See full documentation at <https://victor.rbind.io/planet>
### Installation
You can install `planet` from this github repo:
``` r
devtools::install_github('wvictor14/planet')
```
### Usage
See [vignettes](https://victor.rbind.io/planet/articles) for more
detailed usage.
#### Example Data
All functions in this package take as input DNAm data the 450k and EPIC
DNAm microarray. For best performance I suggest providing unfiltered
data normalized with noob and BMIQ. A processed example dataset,
`plBetas`, is provided to show the format that this data should be in.
The output of all `planet` functions is a `data.frame`.

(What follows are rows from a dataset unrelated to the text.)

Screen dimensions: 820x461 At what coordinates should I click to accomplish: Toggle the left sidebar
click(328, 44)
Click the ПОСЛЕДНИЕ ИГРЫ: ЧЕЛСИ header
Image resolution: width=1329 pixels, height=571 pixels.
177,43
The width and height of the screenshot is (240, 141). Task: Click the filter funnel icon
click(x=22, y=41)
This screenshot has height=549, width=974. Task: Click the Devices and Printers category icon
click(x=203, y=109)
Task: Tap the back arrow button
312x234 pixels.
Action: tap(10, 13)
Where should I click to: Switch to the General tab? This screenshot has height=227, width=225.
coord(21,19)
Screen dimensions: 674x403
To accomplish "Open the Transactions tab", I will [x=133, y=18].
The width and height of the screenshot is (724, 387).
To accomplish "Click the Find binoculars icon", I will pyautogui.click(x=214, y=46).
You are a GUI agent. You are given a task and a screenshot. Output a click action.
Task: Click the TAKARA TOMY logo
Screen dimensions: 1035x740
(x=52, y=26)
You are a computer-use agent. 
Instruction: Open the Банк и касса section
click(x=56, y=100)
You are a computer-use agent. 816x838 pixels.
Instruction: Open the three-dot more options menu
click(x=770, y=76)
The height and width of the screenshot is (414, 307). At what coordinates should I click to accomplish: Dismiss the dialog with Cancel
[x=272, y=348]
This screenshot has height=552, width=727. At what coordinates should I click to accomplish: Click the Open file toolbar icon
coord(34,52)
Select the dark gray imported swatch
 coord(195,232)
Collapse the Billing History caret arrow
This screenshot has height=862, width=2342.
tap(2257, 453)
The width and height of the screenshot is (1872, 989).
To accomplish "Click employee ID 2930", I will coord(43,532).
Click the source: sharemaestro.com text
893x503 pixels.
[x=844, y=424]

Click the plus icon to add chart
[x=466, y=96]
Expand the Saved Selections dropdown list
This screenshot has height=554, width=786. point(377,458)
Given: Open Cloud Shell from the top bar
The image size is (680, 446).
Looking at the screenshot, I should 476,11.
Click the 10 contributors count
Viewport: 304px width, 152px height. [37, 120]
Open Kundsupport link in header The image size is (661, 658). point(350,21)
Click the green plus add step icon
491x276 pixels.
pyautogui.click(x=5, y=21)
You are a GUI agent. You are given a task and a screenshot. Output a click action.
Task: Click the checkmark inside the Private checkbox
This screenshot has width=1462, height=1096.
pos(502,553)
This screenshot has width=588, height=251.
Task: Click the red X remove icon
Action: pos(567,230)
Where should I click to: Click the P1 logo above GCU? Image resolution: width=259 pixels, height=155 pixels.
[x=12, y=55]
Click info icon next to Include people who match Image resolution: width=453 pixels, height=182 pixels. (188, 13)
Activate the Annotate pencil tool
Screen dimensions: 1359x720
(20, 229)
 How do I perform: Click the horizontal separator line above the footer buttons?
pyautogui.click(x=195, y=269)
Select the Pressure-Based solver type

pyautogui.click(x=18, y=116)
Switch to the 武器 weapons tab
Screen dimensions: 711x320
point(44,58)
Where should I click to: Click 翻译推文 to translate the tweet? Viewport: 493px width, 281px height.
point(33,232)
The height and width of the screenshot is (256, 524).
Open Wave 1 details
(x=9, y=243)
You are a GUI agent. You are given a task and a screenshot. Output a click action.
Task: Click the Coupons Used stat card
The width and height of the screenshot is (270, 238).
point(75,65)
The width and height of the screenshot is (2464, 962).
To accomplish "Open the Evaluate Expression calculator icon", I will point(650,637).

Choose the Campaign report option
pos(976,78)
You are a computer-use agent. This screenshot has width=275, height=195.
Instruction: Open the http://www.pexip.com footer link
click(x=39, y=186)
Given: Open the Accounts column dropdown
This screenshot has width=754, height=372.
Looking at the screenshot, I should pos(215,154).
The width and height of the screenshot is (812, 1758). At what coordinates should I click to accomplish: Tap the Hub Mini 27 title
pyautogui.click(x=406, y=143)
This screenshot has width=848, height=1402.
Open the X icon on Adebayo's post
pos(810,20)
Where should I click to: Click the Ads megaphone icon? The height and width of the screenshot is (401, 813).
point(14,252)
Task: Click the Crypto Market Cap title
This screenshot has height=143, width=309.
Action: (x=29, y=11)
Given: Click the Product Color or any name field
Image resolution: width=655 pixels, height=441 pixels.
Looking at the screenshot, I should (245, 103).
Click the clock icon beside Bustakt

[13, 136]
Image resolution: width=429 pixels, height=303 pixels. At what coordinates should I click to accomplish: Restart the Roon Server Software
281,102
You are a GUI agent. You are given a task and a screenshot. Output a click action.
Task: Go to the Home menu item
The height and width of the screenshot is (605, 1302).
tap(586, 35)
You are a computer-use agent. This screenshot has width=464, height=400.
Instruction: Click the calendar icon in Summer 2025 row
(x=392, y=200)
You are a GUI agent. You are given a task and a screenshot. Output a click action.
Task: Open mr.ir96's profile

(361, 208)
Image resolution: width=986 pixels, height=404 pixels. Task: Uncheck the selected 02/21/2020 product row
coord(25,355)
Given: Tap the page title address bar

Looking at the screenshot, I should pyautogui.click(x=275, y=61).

A quick example of each major function is illustrated with this example
data:
``` r
library(minfi)
library(planet)
#load example data
data(plBetas)
data(plPhenoData) # sample information
```
#### Predict Ethnicity
``` r
predictEthnicity(plBetas) %>%
head()
#> 1860 of 1860 predictors present.
#> # A tibble: 6 x 7
#> Sample_ID Predicted_ethni~ Predicted_ethni~ Prob_African Prob_Asian
#> <chr> <chr> <chr> <dbl> <dbl>
#> 1 GSM19449~ Caucasian Caucasian 0.00331 0.0164
#> 2 GSM19449~ Caucasian Caucasian 0.000772 0.000514
#> 3 GSM19449~ Caucasian Caucasian 0.000806 0.000699
#> 4 GSM19449~ Caucasian Caucasian 0.000883 0.000792
#> 5 GSM19449~ Caucasian Caucasian 0.000885 0.00130
#> 6 GSM19449~ Caucasian Caucasian 0.000852 0.000973
#> # ... with 2 more variables: Prob_Caucasian <dbl>, Highest_Prob <dbl>
```
#### Predict Gestational Age
There are 3 gestational age clocks for placental DNA methylation data
from Lee Y. et al. 2019 (2). To use a specific one, we can use the
`type` argument in `predictAge`:
``` r
predictAge(plBetas, type = 'RPC') %>%
head()
#> 558 of 558 predictors present.
#> [1] 38.46528 33.09680 34.32520 35.50937 37.63910 36.77051
```
#### Predict Cell Composition
Reference data to infer cell composition on placental villi DNAm samples
(3) can be used with cell deconvolution from minfi or EpiDISH. These are
provided in this package as `plCellCpGsThird` and `plCellCpGsFirst` for
third trimester (term) and first trimester samples, respectively.
``` r
data('plCellCpGsThird')
minfi:::projectCellType(
# subset your data to cell cpgs
plBetas[rownames(plCellCpGsThird),],
# input the reference cpg matrix
plCellCpGsThird,
lessThanOne = FALSE) %>%
head()
#> Trophoblasts Stromal Hofbauer Endothelial nRBC
#> GSM1944936 0.1091279 0.04891919 0.000000e+00 0.08983998 0.05294062
#> GSM1944939 0.2299918 0.00000000 -1.806592e-19 0.07888007 0.03374149
#> GSM1944942 0.1934287 0.03483540 0.000000e+00 0.09260353 0.02929310
#> GSM1944944 0.2239896 0.06249135 1.608645e-03 0.11040693 0.04447951
#> GSM1944946 0.1894152 0.07935955 0.000000e+00 0.10587439 0.05407587
#> GSM1944948 0.2045124 0.07657717 0.000000e+00 0.09871149 0.02269798
#> Syncytiotrophoblast
#> GSM1944936 0.6979477
#> GSM1944939 0.6377822
#> GSM1944942 0.6350506
#> GSM1944944 0.5467642
#> GSM1944946 0.6022329
#> GSM1944948 0.6085825
```
### References
1. [**Yuan V**, Price EM, Del Gobbo G, Mostafavi S, Cox B, Binder AM,
et al. Accurate ethnicity prediction from placental DNA methylation
data. Epigenetics & Chromatin. 2019 Aug
9;12(1):51.](https://epigeneticsandchromatin.biomedcentral.com/articles/10.1186/s13072-019-0296-3)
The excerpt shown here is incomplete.